Edward Everett Hale was an author and clergyman who was best known for his 1863 short story "The Man Without a Country" (about a member of the Burr Conspiracy being exiled from the United States) He was widely regarded as one of the foremost literary figures of his time and was the primary speaker at Gettysburg in 1863 when Lincoln gave his famous address.

According to Hale, the idea for "The Brick Moon" was inspired by Richard Adams Locke's Moon Hoax. Hale further stated that while attending Cambridge University in 1838, the idea came from “an old chart, dreams and plans of college days" and was written while working in a room of his brother's, a professor, at Union College, Schenectady, New York, in 1869. The story was serialized in October, November, and December 1869 in The Atlantic Monthly, and a short sequel, “Life in the Brick Moon," appeared in the same magazine in February 1870.

Despite claims by both the Germans and Russians that Oberth and Tsiolkovskiy were the first to discuss Earth satellites, Hale's story is the first account of an artificial Earth satellite. In addition to being the first to mention the concept, Hale also outlined several uses for such an object, navigation being the most important in his view.

The Brick Moon

FROM THE PAPERS OF CAPTAIN FREDERIC INGHAM

I. PREPARATION.

[451] I have no sort of objection now to telling the whole story. The subscribers, of course, have a right to know what became of their money. The astronomers may as well know all about it, before they announce any more asteroids with an enormous movement in declination. And experimenters on the longitude may as well know, so that they may act advisedly in attempting another brick moon or in refusing to do so.

It all began more than thirty years ago, when we were in college; as most good things begin. We were studying in the book which has gray sides and a green back, and is called "Cambridge Astronomy" because it is translated from the French. We came across this business of the longitude, and, as we talked, in the gloom and glamour of the old South Middle dining-hall, we had going the usual number of students' stories about rewards offered by the Board of Longitude for discoveries in that matter,-stories, all of which, so far as I know, are lies. Like all boys, we had tried our hands at perpetual motion. For me, I was sure I could square the circle, if they would give me chalk enough. But as to this business of the longitude, it was reserved for Q, to make the happy hit and to explain it to the rest of us.

I wonder if I can explain it to an unlearned world, which has not studies the book with gray sides and a green cambric back. Let us try.

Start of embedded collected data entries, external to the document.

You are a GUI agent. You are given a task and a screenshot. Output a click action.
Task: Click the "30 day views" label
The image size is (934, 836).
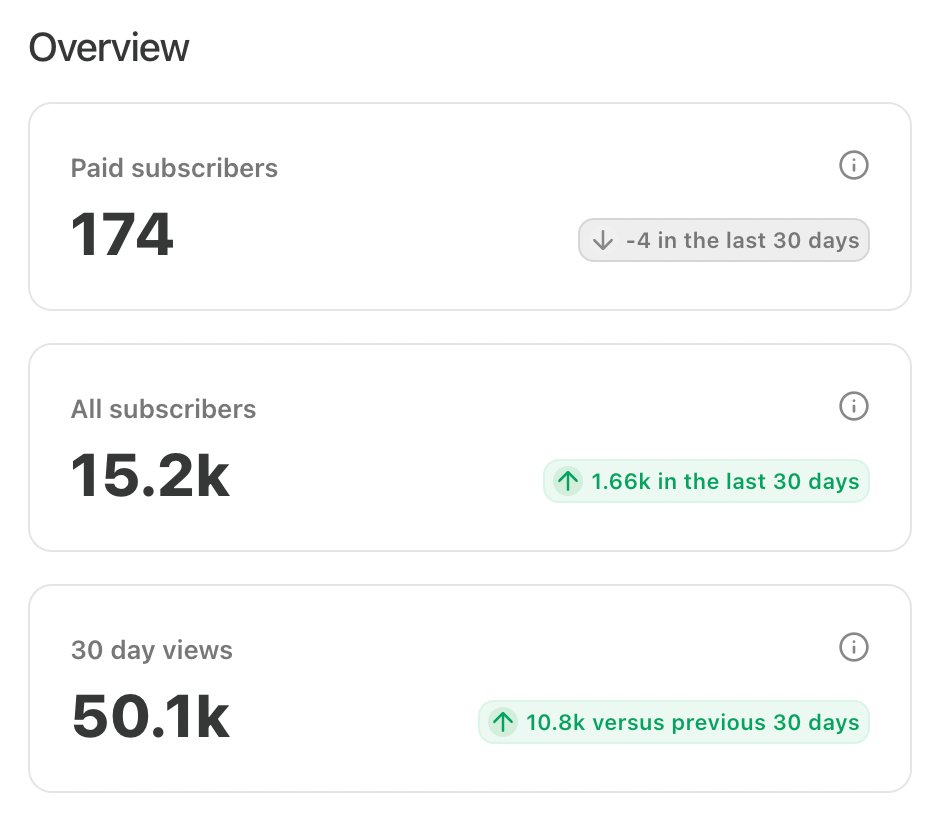(151, 650)
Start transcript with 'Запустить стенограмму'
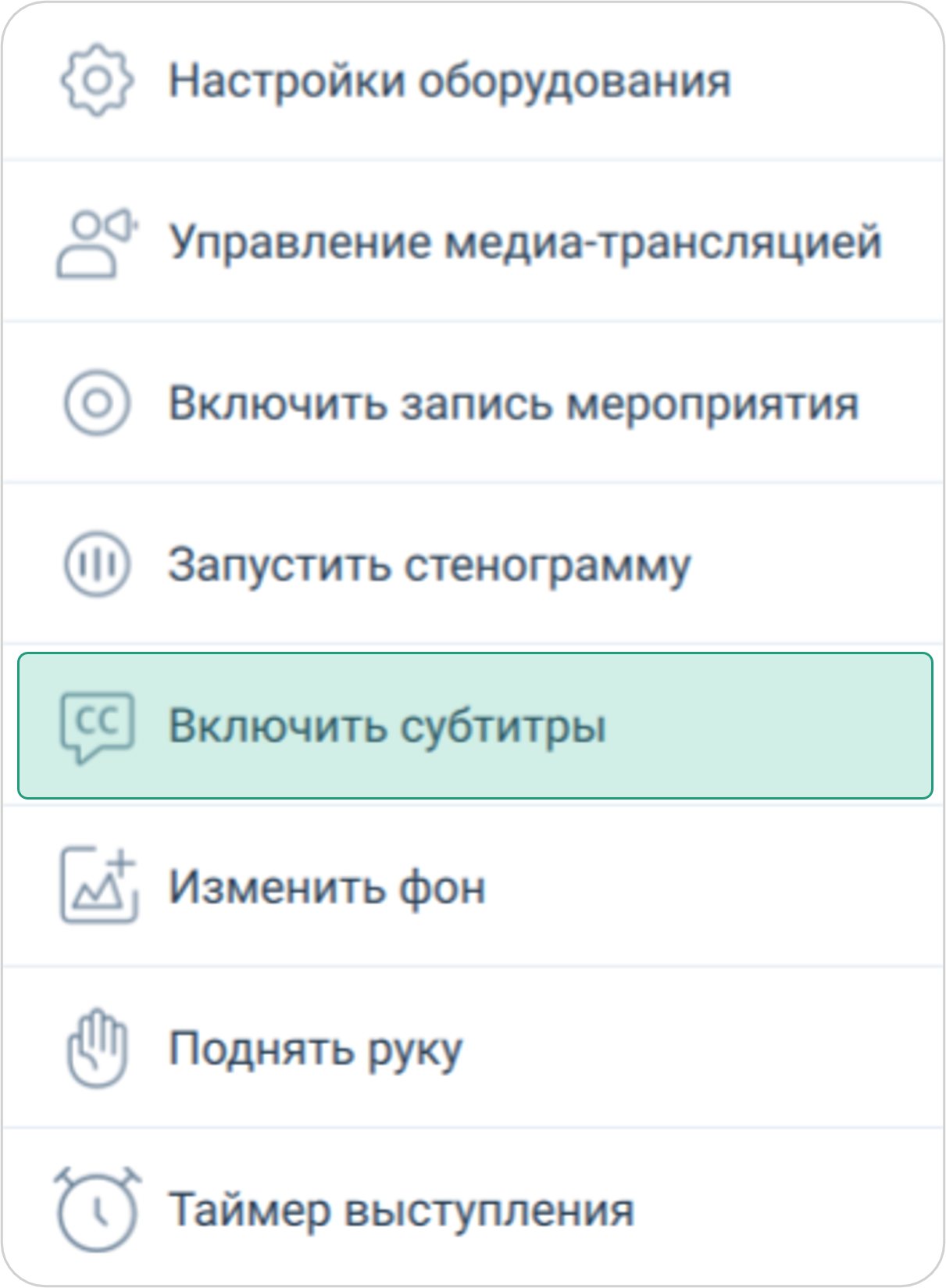 [x=431, y=563]
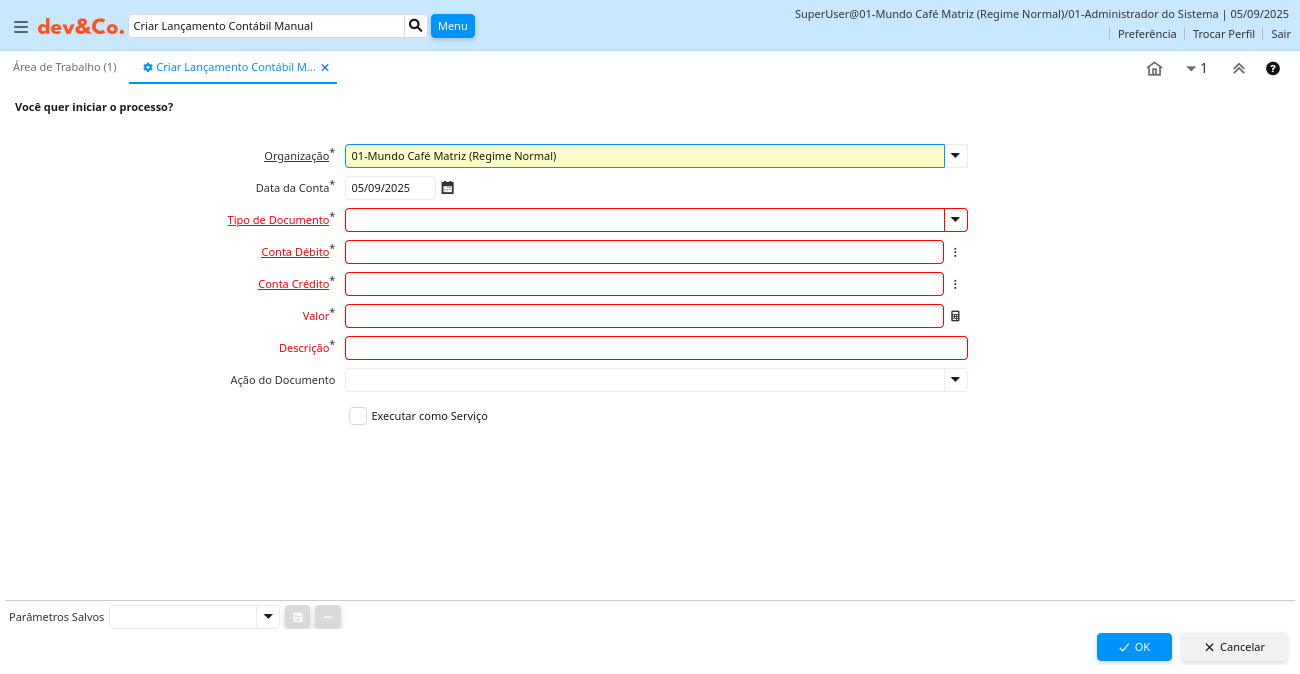
Task: Open the help question mark icon
Action: pyautogui.click(x=1273, y=69)
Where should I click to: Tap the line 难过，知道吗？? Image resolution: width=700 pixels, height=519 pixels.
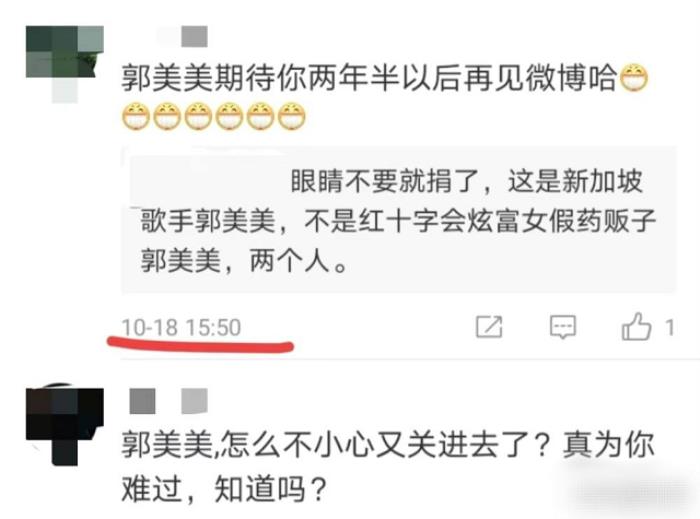click(224, 489)
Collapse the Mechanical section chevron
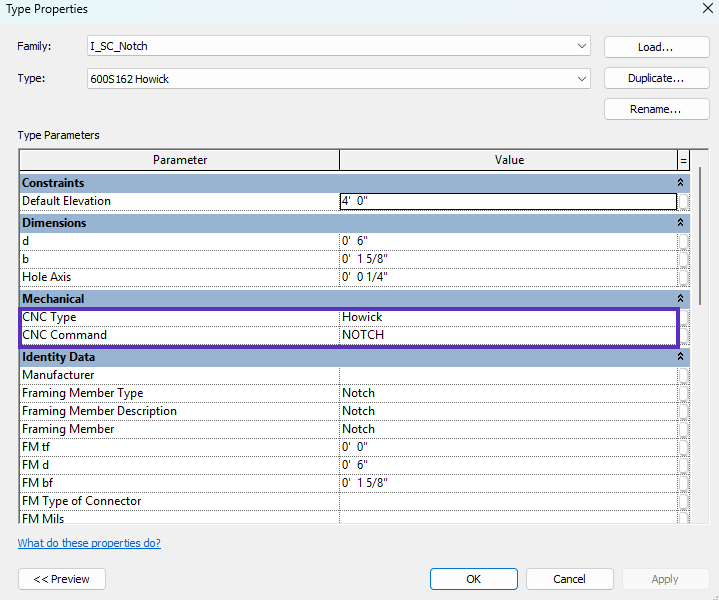 (x=681, y=299)
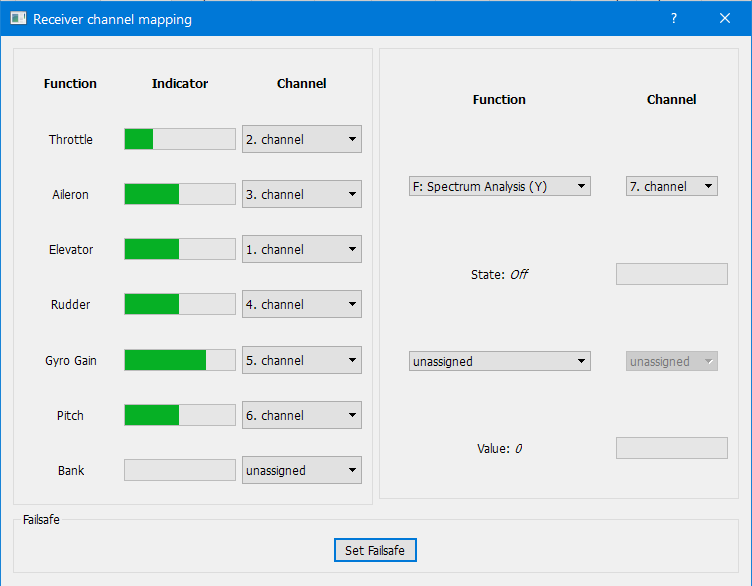Click the State indicator field
The width and height of the screenshot is (752, 586).
(x=671, y=274)
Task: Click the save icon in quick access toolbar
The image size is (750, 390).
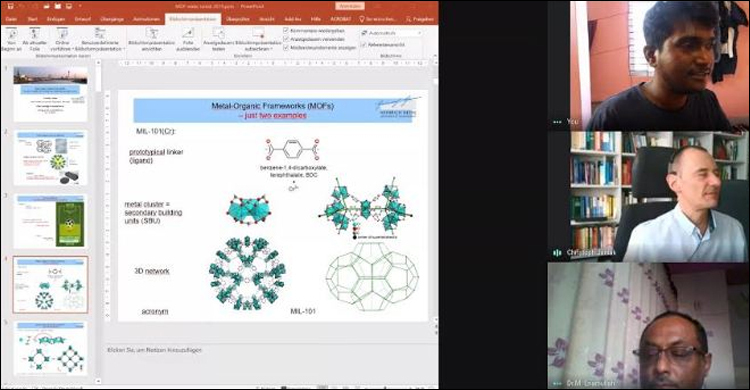Action: [x=11, y=6]
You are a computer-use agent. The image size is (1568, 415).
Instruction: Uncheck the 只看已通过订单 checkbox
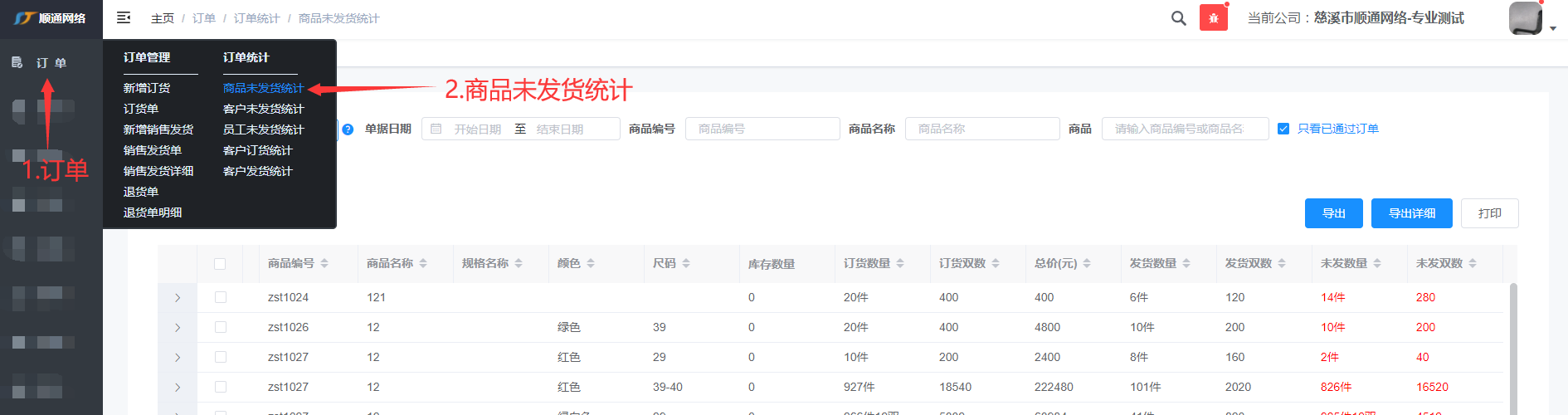[1283, 129]
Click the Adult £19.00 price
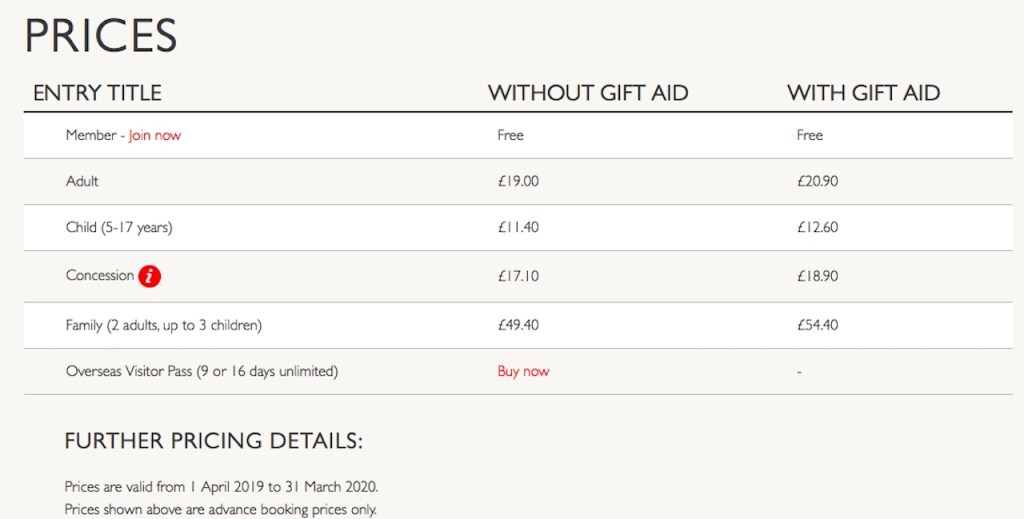This screenshot has height=519, width=1024. tap(518, 181)
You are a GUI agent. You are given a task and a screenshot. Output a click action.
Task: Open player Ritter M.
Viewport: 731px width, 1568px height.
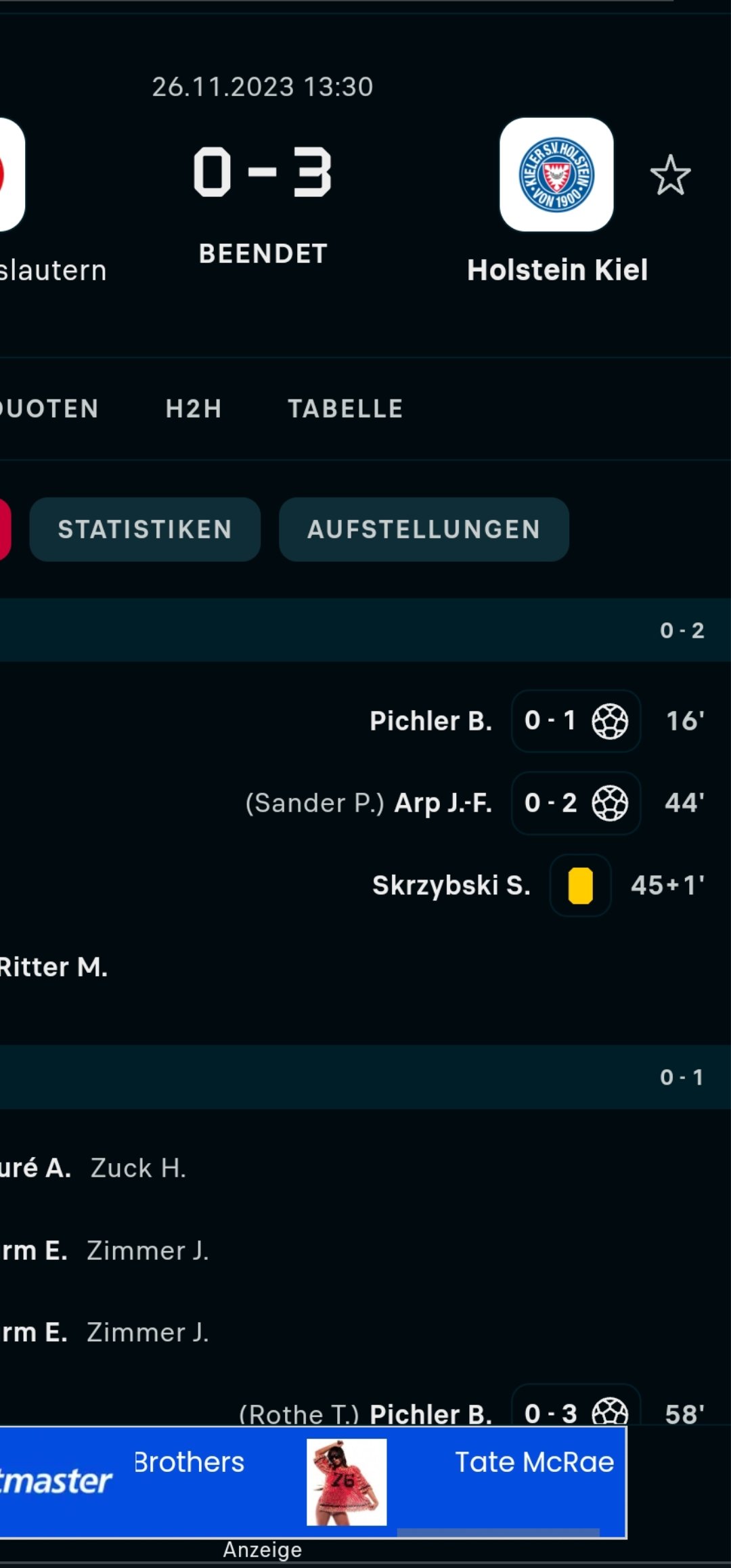tap(53, 967)
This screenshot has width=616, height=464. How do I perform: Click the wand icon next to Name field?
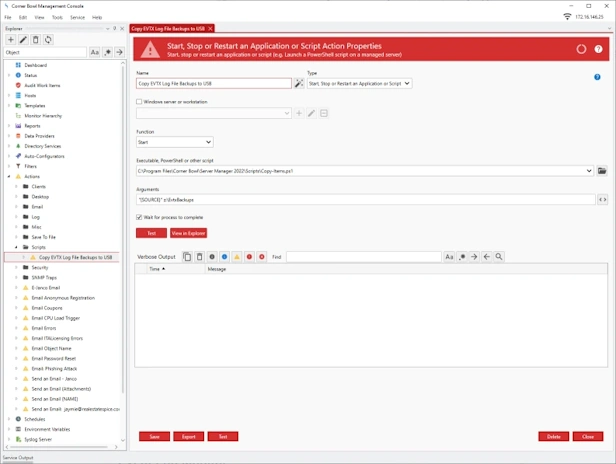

You know then, dear world that when you look at the North Star, it always appears to you at just the same height above the horizon or what is between you and the horizon: say the Dwight School-house, or the houses in Concord Street; or to me, just now, North College. You know also that, if you were to travel to the North Pole, the North Star would be just over your head. And, if you were to travel to the equator, it would be just on your horizon, if you could see it at all through the red, dusty, hazy mist in the north,-—as you could not. If you were just half-way between pole and equator, on the line [452] between us and Canada, the North Star would be half-way up, or 45° from the horizon. So you would know there that you were 45° from the equator. There in Boston, you would find it was 42°20' from the horizon. So you know there that you are 42°20' from the equator. At Seattle again you would find it was 47°40' high, so our friends at Seattle know that they are at 47°40' from the equator. The latitude of a place, in other words, is found very easily by any observation which shows how high the North Star is; if you do not want to measure the North Star, you may take any star when it is just to north of you, and measure its height; wait twelve hours, and if you can find it, measure its height again. Split the difference, and that is the altitude of the pole, or the latitude of you, the observer.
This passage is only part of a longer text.